March 4, 2026

v0.4.0: Better Content Extraction

Significantly improved content extraction accuracy with richer article metadata including site name, lead image, and publish dates.

Mehmet Kose
Mehmet Kose
2 mins read

What’s New in v0.4.0

More Accurate Content Extraction

The content extraction engine has been replaced with a more accurate implementation that correctly identifies the main article text across a wider range of sites. Pages with complex layouts, sidebars, and navigation-heavy designs now produce cleaner, more focused markdown output.

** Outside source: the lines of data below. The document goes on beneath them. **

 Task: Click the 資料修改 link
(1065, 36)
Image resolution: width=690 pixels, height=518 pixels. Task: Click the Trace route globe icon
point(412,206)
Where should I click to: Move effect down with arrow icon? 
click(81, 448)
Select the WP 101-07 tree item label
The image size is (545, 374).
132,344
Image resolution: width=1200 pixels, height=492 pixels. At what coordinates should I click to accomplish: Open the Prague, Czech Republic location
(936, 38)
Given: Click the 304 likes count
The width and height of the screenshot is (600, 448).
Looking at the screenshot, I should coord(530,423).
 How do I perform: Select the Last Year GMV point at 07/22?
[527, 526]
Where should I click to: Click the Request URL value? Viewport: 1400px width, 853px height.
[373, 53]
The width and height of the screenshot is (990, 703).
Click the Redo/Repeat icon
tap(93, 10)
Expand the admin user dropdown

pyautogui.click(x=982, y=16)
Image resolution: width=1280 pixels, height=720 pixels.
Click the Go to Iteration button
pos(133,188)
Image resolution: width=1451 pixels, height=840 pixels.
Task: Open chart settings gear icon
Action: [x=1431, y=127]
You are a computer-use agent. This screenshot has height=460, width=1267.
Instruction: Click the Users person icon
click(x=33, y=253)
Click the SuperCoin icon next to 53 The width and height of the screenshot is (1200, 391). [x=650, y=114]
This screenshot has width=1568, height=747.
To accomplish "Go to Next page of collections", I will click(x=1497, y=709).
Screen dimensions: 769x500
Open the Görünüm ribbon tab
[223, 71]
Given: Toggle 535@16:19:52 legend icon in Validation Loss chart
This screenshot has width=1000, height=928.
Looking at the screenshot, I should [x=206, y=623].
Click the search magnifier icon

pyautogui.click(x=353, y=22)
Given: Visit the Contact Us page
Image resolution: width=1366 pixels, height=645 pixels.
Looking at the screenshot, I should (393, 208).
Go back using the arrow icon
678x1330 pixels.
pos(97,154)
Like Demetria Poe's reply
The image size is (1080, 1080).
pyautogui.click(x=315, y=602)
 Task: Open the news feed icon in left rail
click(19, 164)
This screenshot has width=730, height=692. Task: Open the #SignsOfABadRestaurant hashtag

This means fewer cases where boilerplate content (menus, footers, ads) leaks into your extracted markdown, and fewer cases where the actual article body gets missed entirely.

Richer Article Metadata

Crawl results now include additional metadata when available:

  • Site Name - the publication or site name (e.g. “The New York Times”)
  • Lead Image - the article’s primary image URL
  • Publish Date - when the article was originally published
  • Modified Date - when the article was last updated

These fields appear automatically in your .crawl files and JSON exports. No configuration changes needed.

Who Benefits

  • Content teams using Content Archive export get cleaner markdown with less noise from page chrome
  • SEO professionals analyzing content across large sites get more reliable word counts and excerpts
  • Developers building on crawl data get structured article metadata without additional scraping

About crawler.sh

crawler.sh is a fast Rust-based web crawler and SEO auditing tool that runs entirely on your own machine. Use the CLI for automation, scripts, and CI pipelines, or the desktop app for a visual dashboard with live crawl progress, SEO issue charts, and one-click exports.

Every release ships across both the CLI and the desktop app. Download the latest version or run crawler update from the terminal to upgrade an existing install.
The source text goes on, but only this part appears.